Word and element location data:
▶
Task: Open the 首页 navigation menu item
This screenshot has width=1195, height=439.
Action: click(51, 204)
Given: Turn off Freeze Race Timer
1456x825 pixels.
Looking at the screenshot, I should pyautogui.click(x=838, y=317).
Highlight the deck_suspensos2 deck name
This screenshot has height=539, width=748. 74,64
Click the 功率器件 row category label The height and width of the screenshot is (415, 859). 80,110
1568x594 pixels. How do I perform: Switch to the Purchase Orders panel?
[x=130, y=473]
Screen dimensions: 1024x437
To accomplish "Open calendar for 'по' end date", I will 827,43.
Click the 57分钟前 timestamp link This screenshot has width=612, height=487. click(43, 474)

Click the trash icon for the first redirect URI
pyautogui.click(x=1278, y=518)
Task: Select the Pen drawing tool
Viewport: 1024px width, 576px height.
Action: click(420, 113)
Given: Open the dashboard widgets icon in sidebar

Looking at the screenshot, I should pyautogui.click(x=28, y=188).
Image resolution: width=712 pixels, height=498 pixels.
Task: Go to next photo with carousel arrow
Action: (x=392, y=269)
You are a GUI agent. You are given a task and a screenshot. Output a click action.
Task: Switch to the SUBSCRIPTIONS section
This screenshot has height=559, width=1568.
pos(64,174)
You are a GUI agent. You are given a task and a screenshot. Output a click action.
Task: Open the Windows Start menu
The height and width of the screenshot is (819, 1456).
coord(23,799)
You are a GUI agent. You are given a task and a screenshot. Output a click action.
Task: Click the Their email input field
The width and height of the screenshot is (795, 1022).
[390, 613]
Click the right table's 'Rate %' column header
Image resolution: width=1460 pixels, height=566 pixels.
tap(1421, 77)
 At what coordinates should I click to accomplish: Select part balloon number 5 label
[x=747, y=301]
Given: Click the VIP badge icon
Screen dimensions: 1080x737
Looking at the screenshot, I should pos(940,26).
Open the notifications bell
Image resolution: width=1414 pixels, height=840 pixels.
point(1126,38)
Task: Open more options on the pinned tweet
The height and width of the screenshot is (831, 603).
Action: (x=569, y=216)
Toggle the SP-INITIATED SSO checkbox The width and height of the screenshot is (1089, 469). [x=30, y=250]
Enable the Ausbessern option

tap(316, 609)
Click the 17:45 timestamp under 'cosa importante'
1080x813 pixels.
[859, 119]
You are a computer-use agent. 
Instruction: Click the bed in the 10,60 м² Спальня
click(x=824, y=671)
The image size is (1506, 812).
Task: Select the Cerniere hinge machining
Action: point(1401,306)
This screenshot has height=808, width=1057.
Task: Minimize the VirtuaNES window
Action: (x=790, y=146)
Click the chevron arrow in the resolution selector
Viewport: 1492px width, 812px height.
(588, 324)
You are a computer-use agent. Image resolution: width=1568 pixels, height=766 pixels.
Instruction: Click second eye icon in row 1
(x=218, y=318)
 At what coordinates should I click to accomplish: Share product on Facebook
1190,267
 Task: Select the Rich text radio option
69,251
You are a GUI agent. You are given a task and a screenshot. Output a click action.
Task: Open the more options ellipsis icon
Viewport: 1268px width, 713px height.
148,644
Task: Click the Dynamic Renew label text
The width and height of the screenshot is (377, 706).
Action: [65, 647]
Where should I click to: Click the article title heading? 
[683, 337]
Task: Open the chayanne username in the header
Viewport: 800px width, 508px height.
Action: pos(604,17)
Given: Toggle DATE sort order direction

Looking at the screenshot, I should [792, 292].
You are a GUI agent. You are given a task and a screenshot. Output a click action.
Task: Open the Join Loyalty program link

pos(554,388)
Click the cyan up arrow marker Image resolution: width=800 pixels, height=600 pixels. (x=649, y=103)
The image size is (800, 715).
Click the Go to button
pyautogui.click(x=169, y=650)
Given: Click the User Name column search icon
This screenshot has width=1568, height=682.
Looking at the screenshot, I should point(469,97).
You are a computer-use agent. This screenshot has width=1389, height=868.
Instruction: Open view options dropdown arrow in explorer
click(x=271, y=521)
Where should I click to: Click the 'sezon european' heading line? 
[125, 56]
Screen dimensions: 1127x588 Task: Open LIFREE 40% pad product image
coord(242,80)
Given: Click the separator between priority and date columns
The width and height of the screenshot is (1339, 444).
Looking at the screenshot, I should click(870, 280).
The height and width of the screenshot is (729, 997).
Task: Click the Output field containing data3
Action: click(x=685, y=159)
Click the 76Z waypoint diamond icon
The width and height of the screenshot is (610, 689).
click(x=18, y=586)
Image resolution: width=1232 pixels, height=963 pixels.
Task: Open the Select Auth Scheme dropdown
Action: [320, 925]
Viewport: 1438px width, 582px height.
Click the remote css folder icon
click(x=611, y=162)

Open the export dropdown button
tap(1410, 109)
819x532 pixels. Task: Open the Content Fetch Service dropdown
◀
SHORT TASK
Please reproduce the material from the line containing "You are a computer-use agent. This" down to the line containing "coord(242,80)", substituting "Task" for "Instruction" and keeping everything else unchanged.

THE OUTPUT
You are a computer-use agent. This screenshot has width=1389, height=868.
Task: Open view options dropdown arrow in explorer
click(x=271, y=521)
Where should I click to: Click the 'sezon european' heading line? 
[125, 56]
Screen dimensions: 1127x588 Task: Open LIFREE 40% pad product image
coord(242,80)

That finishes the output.